══ ENTRIES SUPPLIED ══
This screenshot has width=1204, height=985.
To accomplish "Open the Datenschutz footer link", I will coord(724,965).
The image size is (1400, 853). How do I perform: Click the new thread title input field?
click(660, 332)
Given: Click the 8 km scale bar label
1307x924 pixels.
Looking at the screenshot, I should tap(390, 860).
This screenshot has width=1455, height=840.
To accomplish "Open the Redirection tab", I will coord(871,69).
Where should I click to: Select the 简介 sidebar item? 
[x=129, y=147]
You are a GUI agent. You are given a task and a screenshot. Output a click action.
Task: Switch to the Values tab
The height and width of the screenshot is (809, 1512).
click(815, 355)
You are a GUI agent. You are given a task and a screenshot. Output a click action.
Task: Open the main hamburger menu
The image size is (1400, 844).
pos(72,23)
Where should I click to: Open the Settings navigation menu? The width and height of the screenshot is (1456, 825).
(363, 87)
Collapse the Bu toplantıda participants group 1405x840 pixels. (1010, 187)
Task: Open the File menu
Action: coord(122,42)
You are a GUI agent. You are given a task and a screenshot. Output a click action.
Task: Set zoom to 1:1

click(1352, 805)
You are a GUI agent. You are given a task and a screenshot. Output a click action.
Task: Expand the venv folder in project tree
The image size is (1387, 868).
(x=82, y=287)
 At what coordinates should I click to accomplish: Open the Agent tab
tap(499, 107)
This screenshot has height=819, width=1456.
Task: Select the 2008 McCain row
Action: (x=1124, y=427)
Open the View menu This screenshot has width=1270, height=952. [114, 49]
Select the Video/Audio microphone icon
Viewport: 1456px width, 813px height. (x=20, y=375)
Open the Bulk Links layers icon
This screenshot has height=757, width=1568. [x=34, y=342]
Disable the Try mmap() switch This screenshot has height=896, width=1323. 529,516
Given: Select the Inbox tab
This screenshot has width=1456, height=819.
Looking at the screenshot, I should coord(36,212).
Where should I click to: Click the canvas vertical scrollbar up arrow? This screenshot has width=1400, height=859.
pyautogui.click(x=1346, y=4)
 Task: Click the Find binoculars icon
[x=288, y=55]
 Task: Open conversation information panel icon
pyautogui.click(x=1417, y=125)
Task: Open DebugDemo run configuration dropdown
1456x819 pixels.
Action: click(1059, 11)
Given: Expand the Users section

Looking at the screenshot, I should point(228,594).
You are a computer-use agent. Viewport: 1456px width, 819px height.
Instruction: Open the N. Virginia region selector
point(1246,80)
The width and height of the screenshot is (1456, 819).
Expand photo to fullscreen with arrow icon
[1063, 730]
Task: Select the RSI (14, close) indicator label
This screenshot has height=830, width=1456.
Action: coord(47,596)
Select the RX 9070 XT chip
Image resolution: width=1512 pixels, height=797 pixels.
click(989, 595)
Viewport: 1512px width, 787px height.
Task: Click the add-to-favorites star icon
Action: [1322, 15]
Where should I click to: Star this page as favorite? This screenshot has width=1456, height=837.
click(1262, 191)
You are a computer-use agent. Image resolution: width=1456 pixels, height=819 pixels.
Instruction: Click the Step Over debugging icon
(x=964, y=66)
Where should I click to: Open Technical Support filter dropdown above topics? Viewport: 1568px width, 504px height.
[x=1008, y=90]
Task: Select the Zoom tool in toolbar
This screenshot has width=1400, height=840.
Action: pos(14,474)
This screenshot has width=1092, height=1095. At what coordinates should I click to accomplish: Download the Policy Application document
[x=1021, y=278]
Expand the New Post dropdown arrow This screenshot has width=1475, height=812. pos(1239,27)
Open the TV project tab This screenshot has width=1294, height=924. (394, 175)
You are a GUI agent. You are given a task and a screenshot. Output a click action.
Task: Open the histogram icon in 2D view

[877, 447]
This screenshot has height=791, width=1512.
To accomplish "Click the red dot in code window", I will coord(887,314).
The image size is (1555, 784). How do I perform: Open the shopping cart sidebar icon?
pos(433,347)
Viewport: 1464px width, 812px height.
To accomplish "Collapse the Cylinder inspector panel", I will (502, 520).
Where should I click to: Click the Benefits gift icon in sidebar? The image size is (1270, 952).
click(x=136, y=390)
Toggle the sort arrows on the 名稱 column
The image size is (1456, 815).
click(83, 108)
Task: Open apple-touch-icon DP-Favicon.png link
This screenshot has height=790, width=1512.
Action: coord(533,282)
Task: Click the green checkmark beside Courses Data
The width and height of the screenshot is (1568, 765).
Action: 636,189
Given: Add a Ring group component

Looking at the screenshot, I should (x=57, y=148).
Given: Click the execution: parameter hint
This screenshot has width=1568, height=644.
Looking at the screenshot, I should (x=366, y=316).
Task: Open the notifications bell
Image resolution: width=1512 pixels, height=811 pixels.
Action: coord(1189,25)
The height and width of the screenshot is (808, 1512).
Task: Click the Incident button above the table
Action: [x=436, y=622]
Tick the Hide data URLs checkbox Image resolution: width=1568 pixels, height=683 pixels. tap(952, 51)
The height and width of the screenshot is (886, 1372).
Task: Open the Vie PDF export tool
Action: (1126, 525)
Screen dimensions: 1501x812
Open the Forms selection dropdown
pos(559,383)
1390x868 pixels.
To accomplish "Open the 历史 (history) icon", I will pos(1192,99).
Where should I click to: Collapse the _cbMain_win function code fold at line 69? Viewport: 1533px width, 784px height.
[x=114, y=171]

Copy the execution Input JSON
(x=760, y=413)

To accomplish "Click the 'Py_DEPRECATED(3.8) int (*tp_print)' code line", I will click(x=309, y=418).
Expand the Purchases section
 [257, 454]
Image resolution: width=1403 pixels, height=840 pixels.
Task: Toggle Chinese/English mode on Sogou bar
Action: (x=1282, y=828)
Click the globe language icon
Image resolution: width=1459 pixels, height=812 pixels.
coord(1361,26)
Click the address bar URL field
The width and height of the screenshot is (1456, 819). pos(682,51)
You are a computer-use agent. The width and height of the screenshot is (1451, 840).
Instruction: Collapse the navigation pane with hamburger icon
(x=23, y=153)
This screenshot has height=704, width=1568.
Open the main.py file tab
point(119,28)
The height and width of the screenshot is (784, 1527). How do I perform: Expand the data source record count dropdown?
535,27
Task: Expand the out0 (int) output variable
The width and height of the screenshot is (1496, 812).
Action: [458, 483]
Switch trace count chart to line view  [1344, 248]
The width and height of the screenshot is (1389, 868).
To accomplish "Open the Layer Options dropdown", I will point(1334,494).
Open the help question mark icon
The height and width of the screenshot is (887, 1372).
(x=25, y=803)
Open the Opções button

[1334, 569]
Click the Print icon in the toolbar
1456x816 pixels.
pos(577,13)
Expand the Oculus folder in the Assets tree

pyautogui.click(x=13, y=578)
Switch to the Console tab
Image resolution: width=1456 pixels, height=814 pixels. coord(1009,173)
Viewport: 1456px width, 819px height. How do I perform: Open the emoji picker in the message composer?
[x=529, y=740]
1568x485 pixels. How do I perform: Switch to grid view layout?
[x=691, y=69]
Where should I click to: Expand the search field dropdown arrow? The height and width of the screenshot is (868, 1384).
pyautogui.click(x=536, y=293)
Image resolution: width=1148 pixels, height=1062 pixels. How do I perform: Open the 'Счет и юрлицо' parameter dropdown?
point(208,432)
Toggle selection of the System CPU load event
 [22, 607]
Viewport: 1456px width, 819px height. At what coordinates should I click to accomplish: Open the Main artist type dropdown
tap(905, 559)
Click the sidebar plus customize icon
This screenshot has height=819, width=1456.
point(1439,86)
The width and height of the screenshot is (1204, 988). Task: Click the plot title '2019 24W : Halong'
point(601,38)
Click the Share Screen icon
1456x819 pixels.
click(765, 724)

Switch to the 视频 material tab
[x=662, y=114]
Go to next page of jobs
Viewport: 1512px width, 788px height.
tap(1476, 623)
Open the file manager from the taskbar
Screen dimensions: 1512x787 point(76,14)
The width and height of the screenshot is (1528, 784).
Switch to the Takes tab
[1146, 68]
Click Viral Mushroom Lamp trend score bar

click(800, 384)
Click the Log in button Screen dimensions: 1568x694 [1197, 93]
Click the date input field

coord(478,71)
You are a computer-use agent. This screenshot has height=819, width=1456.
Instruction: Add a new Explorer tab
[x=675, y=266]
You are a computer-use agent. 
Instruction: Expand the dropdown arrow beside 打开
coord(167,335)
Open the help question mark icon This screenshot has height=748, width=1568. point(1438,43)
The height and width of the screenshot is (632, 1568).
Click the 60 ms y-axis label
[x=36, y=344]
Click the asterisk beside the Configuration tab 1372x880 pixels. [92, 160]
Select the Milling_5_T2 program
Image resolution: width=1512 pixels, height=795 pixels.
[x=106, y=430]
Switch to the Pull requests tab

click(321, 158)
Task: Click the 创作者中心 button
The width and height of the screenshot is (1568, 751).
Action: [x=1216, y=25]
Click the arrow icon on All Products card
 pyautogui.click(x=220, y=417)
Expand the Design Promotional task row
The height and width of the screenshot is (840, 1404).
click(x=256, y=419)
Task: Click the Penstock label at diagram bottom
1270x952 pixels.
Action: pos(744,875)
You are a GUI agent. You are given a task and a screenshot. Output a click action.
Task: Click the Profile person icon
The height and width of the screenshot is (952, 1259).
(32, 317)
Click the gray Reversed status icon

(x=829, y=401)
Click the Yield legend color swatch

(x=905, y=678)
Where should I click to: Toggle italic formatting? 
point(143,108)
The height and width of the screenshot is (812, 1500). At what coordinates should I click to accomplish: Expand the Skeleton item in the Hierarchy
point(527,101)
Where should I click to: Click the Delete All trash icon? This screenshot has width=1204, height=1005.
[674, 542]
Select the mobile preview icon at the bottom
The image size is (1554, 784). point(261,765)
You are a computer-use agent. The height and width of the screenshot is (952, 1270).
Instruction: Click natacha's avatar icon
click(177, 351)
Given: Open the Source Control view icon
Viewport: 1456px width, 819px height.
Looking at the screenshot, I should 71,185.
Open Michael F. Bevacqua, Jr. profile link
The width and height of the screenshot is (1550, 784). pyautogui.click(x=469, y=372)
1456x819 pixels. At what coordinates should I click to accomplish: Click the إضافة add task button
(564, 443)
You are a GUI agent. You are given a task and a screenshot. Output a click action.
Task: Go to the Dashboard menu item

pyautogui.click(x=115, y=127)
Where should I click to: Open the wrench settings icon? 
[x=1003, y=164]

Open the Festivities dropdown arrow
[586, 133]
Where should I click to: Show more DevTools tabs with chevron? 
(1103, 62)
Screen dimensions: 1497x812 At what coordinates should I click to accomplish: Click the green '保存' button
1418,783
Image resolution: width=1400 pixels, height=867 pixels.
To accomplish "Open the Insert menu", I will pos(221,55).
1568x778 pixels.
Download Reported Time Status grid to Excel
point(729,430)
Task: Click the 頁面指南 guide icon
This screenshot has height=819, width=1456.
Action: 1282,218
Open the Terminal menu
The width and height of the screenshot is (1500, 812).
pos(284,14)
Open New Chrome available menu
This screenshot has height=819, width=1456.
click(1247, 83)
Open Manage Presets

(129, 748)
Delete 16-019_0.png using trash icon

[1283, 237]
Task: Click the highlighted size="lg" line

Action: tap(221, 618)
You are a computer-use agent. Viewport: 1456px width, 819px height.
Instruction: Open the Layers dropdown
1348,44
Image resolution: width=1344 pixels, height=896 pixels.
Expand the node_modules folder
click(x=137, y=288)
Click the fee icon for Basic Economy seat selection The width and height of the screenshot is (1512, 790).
═══
▶ PROBLEM TO WORK ON: Copy only this part of the entries above: the line with "Task: Expand the out0 (int) output variable", the line with "Click the Print icon in the toolbar", and the lines between, all exactly as written.

▶ RESPONSE BOX:
Task: Expand the out0 (int) output variable
The width and height of the screenshot is (1496, 812).
Action: [458, 483]
Switch trace count chart to line view  [1344, 248]
The width and height of the screenshot is (1389, 868).
To accomplish "Open the Layer Options dropdown", I will point(1334,494).
Open the help question mark icon
The height and width of the screenshot is (887, 1372).
(x=25, y=803)
Open the Opções button

[1334, 569]
Click the Print icon in the toolbar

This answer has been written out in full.